‘Party before post’

timthumbIt is very seldom that SLFP politicians have a kind word to say about the late President J. R. Jayewardene, who is blamed for all present-day politico-economic or even socio-cultural ills in this country. But, never do they hesitate to emulate him when it serves their purpose. They make a public display of their contempt for the Constitution he introduced in 1978 while making the best use of it to perpetuate their power; they won’t let go of the executive presidency which they once dubbed the mother of all evils.

Minister Basil Rajapaksa, however, has, in an interview with a weekend newspaper, broken with the SLFP tradition to appreciate something the late president did. JRJ, he says, had the wisdom not to appoint senior party officials like the General Secretary and the Treasurer Cabinet Ministers. On being praised by his rivals, the Old Fox must be guffawing wherever he may be!

Why Minister Rajapaksa has suddenly remembered JRJ’s ‘good deeds’ we don’t know, but the late president’s policy that those holding key positions in the UNP should not contest elections or receive ministerial positions reminds us of a political masterstroke by an ambitious and equally paranoid Indira Gandhi in the early 1960s when her illustrious father Nehru was too sick to run the Congress government and she felt that the prospect of her ascent to power was bleak.

Probably, JRJ took a leaf out of Indira Gandhi’s book. In 1963, it may be recalled, the Congress Working Committee ratified what came to be termed the ‘Kamaraj Plan’ which was said to be the outcome of discussions between K. Kamaraj and PM Nehru on how to strengthen their party. The slogan associated with that plan was ‘Party before Post’. Senior Congress leaders were urged to resign as cabinet ministers and chief ministers and engage in full-time party work. That was an adroit move the party seniors could not oppose as it was made out to be the ailing PM’s brainchild.

In keeping with the Kamaraj Plan, a list of six chief ministers and six Cabinet ministers including the heavyweights of the calibre of S. K. Patil, C. B. Gupta, Moraji Desai, Lal Bahadur Shastri, Jagjivan Ram, Biju Patnaik and K. Kamaraj himself, was prepared. They were asked to resign and help revitalise the Congress! Both PM Nehru and Kamaraj, the eponym of the plan, reportedly denied any responsibility for preparing that list. Political observers have claimed that it had Indira’s signature because she, feeling increasingly insecure and troubled by a gnawing fear of being smoked out after her father’s death, wanted to clip the wings of the Congress leaders so as to consolidate her power in the party.

Ministers holding key posts in the SLFP need not worry about the fate of the aforesaid Congress leaders befalling them.
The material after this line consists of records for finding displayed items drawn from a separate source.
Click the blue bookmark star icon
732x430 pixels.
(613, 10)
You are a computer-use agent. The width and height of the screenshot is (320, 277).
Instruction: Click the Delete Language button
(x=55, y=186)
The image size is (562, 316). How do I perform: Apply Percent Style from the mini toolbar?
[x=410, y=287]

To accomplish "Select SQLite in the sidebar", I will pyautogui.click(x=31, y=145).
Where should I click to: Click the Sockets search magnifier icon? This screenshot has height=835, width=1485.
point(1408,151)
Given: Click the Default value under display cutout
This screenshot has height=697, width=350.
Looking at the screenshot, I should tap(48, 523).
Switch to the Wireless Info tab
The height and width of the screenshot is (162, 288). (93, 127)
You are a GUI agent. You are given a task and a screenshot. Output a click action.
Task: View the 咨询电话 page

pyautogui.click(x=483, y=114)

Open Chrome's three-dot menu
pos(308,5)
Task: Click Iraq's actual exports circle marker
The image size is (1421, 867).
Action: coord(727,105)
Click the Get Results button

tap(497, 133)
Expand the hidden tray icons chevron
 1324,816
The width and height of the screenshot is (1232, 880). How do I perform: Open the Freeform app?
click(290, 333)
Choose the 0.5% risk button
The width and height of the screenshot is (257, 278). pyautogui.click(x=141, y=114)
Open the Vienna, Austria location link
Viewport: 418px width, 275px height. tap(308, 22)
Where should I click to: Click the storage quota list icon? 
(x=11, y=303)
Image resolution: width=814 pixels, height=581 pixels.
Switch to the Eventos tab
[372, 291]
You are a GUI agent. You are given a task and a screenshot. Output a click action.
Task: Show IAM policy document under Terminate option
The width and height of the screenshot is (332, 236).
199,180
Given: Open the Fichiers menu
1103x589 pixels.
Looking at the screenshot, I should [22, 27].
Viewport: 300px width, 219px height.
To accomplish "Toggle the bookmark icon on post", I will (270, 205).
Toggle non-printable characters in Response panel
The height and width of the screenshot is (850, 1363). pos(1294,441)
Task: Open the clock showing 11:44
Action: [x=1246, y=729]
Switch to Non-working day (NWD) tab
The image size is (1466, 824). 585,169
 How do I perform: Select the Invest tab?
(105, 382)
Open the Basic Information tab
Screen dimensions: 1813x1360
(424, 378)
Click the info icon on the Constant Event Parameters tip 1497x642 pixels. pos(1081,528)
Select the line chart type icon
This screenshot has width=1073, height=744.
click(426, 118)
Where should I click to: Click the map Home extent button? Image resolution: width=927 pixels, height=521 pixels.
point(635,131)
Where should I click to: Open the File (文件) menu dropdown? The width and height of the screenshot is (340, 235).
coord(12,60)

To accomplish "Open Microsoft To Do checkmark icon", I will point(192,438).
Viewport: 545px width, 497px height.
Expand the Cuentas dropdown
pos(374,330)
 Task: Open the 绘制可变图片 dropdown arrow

The question of their having to give up either their ministerial posts or party positions which help them build support within the ranks does not arise because the president of the SLFP also holds political office; he is the current holder of the executive presidency!

However, prime ministerial and presidential aspirants in the SLFP are likely to get further into the web of intrigue in internal party politics, and their jousting for supremacy is bound to intensify in time to come. For, with a general election expected before mid-2015, the party will have to decide who its next Prime Minister will be in the event of its victory.

In the run-up to the last North-Western PC polls, President Mahinda Rajapaksa jokingly called the contest a race among chief ministerial candidates. The SLFP is not short of prime ministerial hopefuls as well and they will be using a whole bag of JRJ tricks, as it were, to ruin one another’s chances of securing that coveted post. It will be a case of ‘post before the party’.